Um Fascinante Novo Mundo parte de uma abordagem já explorada. O imersivo drama de Mona Fastvold usa as estações do ano para refletir o estado de espírito dos personagens. O primeiro ato é o inverno na vida de Abigail (Katherine Waterson). Nos EUA do século XIX, a jovem mulher vivia a angústia silenciosa de um casamento congelado. O seu marido, o indiferente Dyer (Casey Affleck), só cobrava que ela cumprisse o seu “dever” de mulher. Ela tinha que cuidar da casa, dos animais, das refeições. Ela tinha que zelar pela prisão que era o seu “lar”. A repressão, neste cenário, é tão visível quanto o branco de uma nevasca. Fastvold trata o inverno como um símbolo de solidão.
A abordagem gélida (e morosa) da trama, porém, é interrompida quando Abigail encontra Tallie (Vanessa Kirby). Do cárcere, a protagonista vislumbra o sol. A troca de olhares entre elas marca o início da primavera. A aridez interrompida pelo afeto. Tudo ganha cor, ritmo e vida. Impulsionada pela latente química entre Waterson e Kirby, Fastvold é sutil ao nunca banalizar a natureza sexual da relação. O diário de Abigail confidencia aquilo que nós não necessariamente assistimos. A cineasta “protege” a intimidade das duas ao trocar a exposição pelo sentimento.

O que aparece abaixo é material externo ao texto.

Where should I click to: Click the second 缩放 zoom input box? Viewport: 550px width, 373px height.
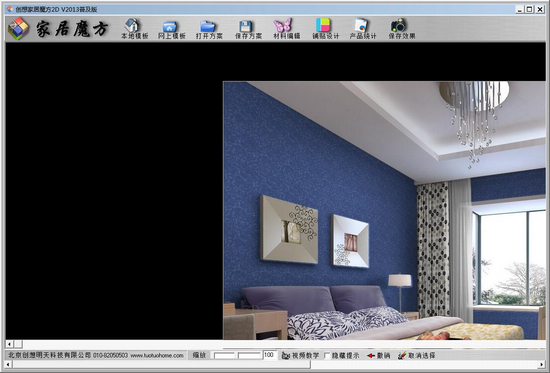(249, 355)
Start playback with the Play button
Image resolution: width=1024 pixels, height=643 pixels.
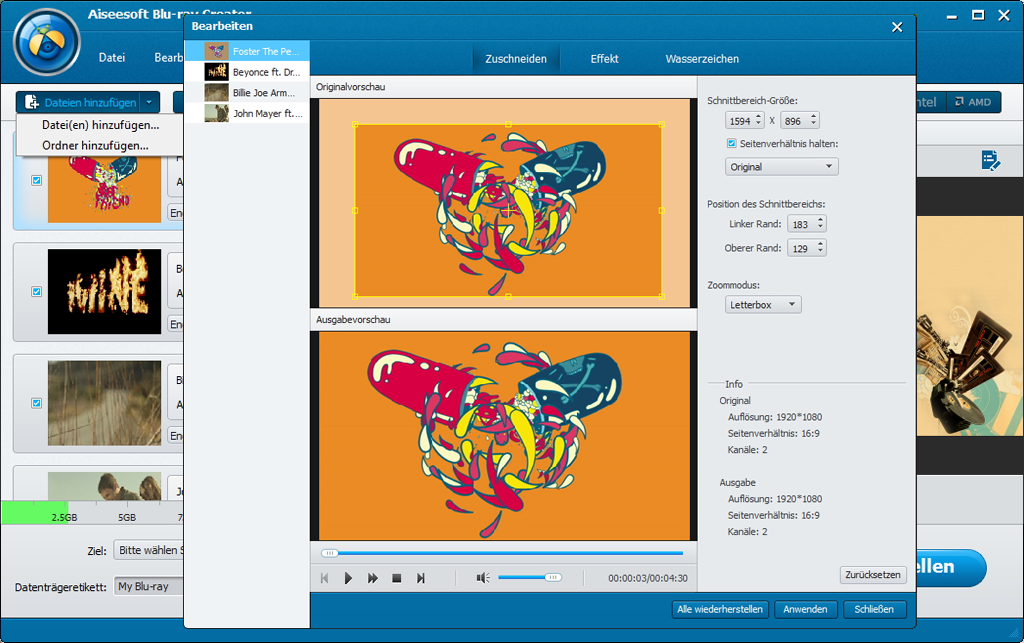coord(348,577)
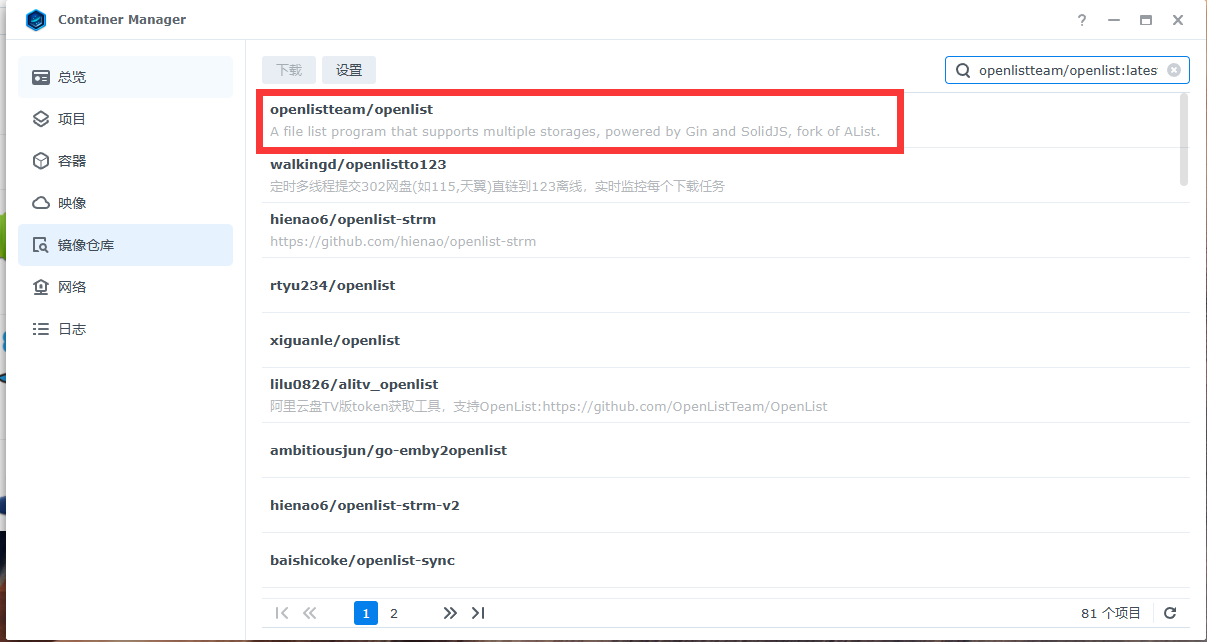Open the help question mark icon
The width and height of the screenshot is (1207, 642).
pyautogui.click(x=1082, y=20)
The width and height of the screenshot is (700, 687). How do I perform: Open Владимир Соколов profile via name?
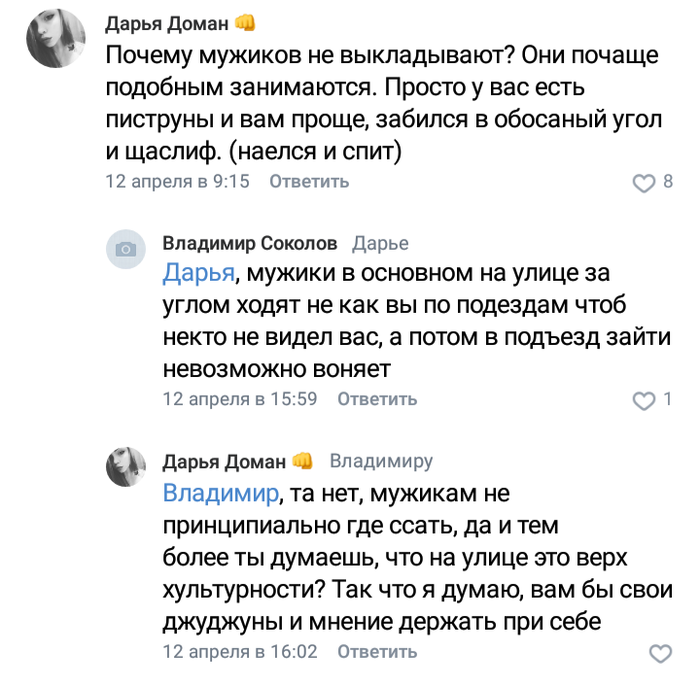click(249, 243)
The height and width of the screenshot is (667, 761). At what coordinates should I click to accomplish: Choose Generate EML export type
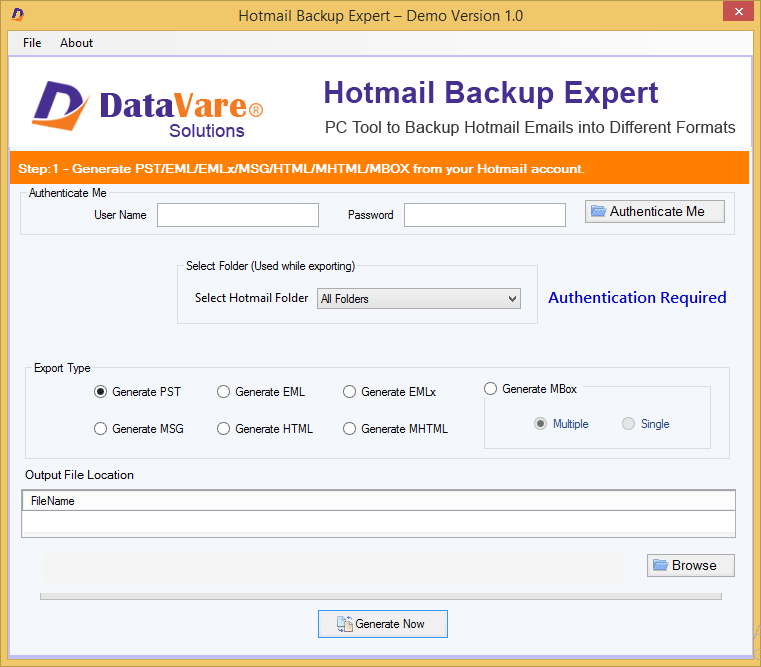(x=223, y=392)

Ela usa a história de amor entre as vizinhas para propor uma reflexão maior sobre o prazer tomado pela maternidade, pelo casamento e pelo machismo legitimado. A igualdade é o elixir desta relação. Mais do que se apaixonarem, Abigail e Tallie se ouvem, se apoiam, se tocam. Sem medo, culpa e submissão.
O verão é sedutor. Mona Fastvold filma o êxtase com um misto de paixão e delicadeza revigorante. O inverno, contudo, está à espreita. Sempre que olha para o todo, Fastvold revela a limitação destas mulheres na presença do masculino. A beleza da emancipação é tomada pela realidade que oprime. Os bruscos lapsos temporais sugerem o que não vemos. Aquilo que Abigail não teve coragem ou estômago para narrar. O amor entre elas é um oásis. Uma miragem do tal novo mundo que insiste em não chegar. Novos invernos virão... Eles chegam causando raiva, tristeza e impotência. O que foi construído, porém, é imagético. Não são palavras presas num papel. São memórias numa mente livre.